Fils de baron, Osbert Sitwell prend part à la bataille de Loos et écrit des poèmes qui dénoncent la guerre. Après 1918, il entamera une carrière littéraire à succès, tout comme son frère et sa sœur, Sacheverell et Edith. |
Leur vie naissante n’était autre que leur tombeau.
Né à Londres en 1892, Osbert Sitwell est fils de baronnet et portera lui-même ce titre de noblesse en 1943, à la mort de son père. Après des études à Eton, il rejoint l’armée et intègre les Grenadier Guards de la Tour de Londres, plus par tradition familiale que par passion pour la vie militaire, semble-t-il. Cette affectation lui permet de profiter pleinement de la vie artistique de la capitale.
Il arrive dans le secteur d’Ypres à la fin 1914 et prend part quelques mois plus tard à la bataille de Loos. C’est sur le front qu’il s’essaie pour la première fois à la poésie. Le Times publie un de ses poèmes intitulé Babel en mai 1916. La même année, il édite avec sa sœur Edith et son frère Sacheverell la revue Wheels, où sera publiée les vers de bon nombre de poètes des tranchées. Tout comme Osbert, Edith et Sachevrell mèneront une carrière littéraire après guerre.
De 1915 à 1918, les poèmes qu’écrit Osbert Sitwell sont de plus en plus amers. Ils s’inscrivent dans la veine désenchantée de Sassoon et d’Owen, poètes avec lesquels Sitwell a des contacts. Il y laisse éclater sa haine de la guerre, sur un ton sarcastique, voire morbide. Après la guerre, il écrira même un poème sur l’Armistice intitulé : Le Jour des cadavres. Les deux courts poèmes traduits ci-après illustrent ce regard sans concession sur la guerre, où toute lueur d’espoir a disparu.
Dans les années 20, il rencontre David Horner, qui deviendra son compagnon jusqu’à la fin de sa vie. Son oeuvre littéraire comprend des romans, des nouvelles, de la poésie et des essais. Mais c’est essentiellement son autobiographie, publiée en cinq volumes de 1944 à 1950, qui établira sa renommée littéraire.
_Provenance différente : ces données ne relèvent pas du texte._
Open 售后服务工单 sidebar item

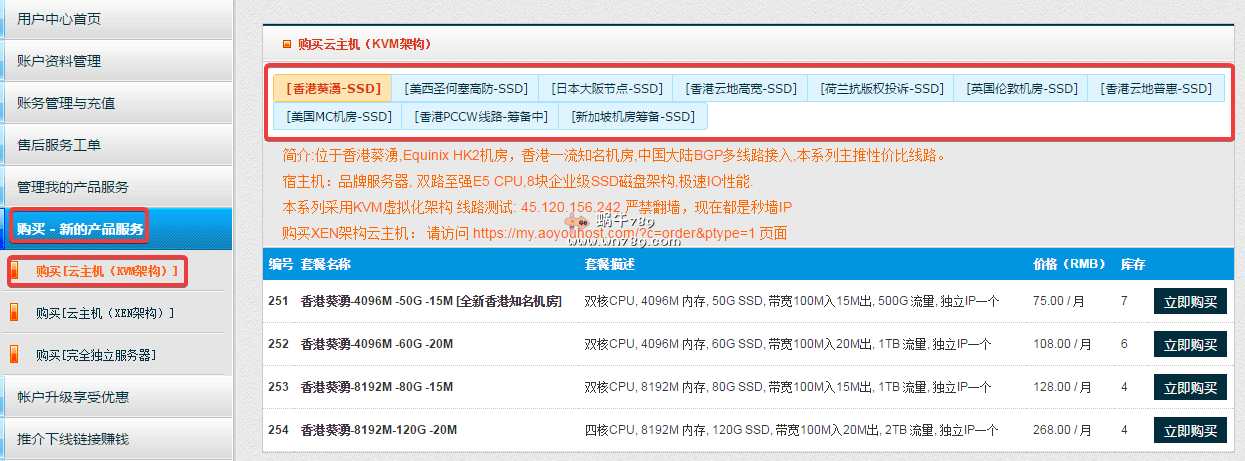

Proche de la famille royale, Osbert Sitwell a évolué toute sa vie dans les milieux artistiques et aristocratiques. Son œuvre autobiographique constitue à cet égard un précieux document sur ces milieux dans les années 20 et 30.
Dans Comment nous élèverons-nous pour saluer l’aube ?
Sans relâche on les entend piailler,
Ces vénérables oiseaux,
Cela donne : « Ceux qui sont aimés des dieux
Meurent jeunes »
Ou quelque chose comme ça.
Continually they crackle thus,
These venerable birds,
Crying, « Those whom the Gods love
Die Young »
Or something of that sort.
Cette génération
Dans la fièvre et la passion de leur jeunesse, ils avaient hâte
De profiter des derniers plaisirs qu’offrait la coupe de la vie.
Puis il leur a fallu boire la lie : s’engager dans le combat mortel
Qui mettrait fin à leur jeune et vieille vie.
Ils ont payé la dette de plus de cent ans
D’imbécillité et de prospérité.
Ils ont marché vers la mort sans verser une seule larme,
L’amour et la joie ont été sacrifiés.
Leurs larmes étaient déjà sèches dans le ventre de leurs mères
Car ils savaient que leur vie naissante n’était autre que leur tombeau.
This generation
Their youth was fevered – passionate, quick to drain
The last few pleasures from the cup of life
Before they turned to suck the dregs of pain
And end their young-old lives in mortal strife.
They paid the debts of many a hundred year
Of foolishness and riches in alloy.
They went to the death; nor did they shed a tear
For all they sacrificed of love and joy.
Their tears ran dry when they were in the womb,
For, entering life – they found it was their tomb.